Most analysts believe the economy will grow 3-5 per cent this year but the value of the Vietnamese dong is continuing to slide.

For months, the dong has traded officially at the bottom of its permitted band and when, in March, the State Bank of Vietnam widened the band from 3 per cent to 5 per cent either side of the set point, the value plummeted to the new minimum.

The official exchange rate of the dong, having depreciated by 9 per cent last year, is down 2 per cent in the first six months of this year.

But it has lost 4.1 per cent on the unofficial market and John Shrimpton, a co-founder and director of Dragon Capital in Ho Chi Minh city, says he would not be surprised if there were to be a further 5 per cent fall.

The government, with only $20bn in foreign reserves - the equivalent of fewer than four months of imports - has limited latitude for intervention, resulting in a shortage of dollars on the open market.

The Hanoi administration does not want to force companies to convert their dollar holdings, a measure that would trigger a currency flight, but they are using what tools they can to ease the dollar liquidity problem. Three of Vietnam's largest banks - BIDV, Vietinbank and Vietcombank - on Monday cut their dollar deposit rates from 2 per cent to 1.5 per cent: dong term deposit rates are running at more than 9 per cent.

Last week, the State Bank of Vietnam said it would accept dollar-denominated bonds as collateral for loans.

Part of the problem is a loss of confidence - exporters are holding their revenue in dollars rather than converting into dong - but another factor is a chronic current account deficit that reached $8.4bn, or 9.3 per cent of gross domestic product, in 2008.

The picture appeared to brighten in the first quarter of this year but most of the improvement was due to domestic investors liquidating their stocks of gold as the world price rose.

Gold exports hit $2.5bn in the first three months, up 1,600 per cent year on year, and analysts warn the shift is unlikely to be sustained.

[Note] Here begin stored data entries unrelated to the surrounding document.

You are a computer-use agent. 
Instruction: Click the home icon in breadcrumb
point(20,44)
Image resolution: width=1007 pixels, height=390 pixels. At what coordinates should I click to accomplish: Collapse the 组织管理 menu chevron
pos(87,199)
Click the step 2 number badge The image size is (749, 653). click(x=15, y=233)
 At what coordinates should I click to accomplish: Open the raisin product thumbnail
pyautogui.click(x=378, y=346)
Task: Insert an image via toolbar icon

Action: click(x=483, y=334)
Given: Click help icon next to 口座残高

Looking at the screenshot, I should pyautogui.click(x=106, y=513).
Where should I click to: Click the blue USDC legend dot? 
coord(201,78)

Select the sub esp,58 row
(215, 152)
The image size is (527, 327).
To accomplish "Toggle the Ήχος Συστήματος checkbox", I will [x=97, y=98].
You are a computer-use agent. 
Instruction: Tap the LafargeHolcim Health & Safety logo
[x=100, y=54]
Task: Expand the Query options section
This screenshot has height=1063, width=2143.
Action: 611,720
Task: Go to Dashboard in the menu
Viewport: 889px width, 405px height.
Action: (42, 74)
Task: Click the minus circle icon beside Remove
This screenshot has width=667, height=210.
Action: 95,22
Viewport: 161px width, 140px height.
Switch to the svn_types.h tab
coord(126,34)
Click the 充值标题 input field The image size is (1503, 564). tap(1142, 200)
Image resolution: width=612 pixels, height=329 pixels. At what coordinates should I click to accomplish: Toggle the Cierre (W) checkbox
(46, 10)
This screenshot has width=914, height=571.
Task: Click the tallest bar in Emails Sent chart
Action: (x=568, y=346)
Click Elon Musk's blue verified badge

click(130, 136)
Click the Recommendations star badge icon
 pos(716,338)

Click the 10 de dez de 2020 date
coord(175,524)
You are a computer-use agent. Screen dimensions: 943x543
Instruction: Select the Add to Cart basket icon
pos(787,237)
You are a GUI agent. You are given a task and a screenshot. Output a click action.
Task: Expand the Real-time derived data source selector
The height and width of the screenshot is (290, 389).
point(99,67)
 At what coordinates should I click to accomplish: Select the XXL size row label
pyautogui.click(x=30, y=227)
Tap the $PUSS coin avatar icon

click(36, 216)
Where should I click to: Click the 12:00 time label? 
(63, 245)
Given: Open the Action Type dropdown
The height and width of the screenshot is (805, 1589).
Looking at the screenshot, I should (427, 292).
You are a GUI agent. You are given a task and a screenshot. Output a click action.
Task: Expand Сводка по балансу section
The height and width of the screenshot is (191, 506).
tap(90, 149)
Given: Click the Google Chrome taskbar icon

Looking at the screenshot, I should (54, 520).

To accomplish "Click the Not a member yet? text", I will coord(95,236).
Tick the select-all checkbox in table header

"The boost to exports is not sustainable as gold stocks are running down and overall exports are going to slip deeper into the red," Prakriti Sofat, an economist with HSBC, said in a research note.

Mr Shrimpton says a substantial trade deficit is not abnormal for a country at Vietnam's stage of development and foreign direct investment, at $2.8bn disbursed this year, will take up some of the slack.

But the continuing weakness of the currency is making it harder for Vietnamese businesses to raise money in the markets and for the government to raise funds for its $8bn stimulus plan - a number of bond sales, sovereign and commercial, have fallen flat.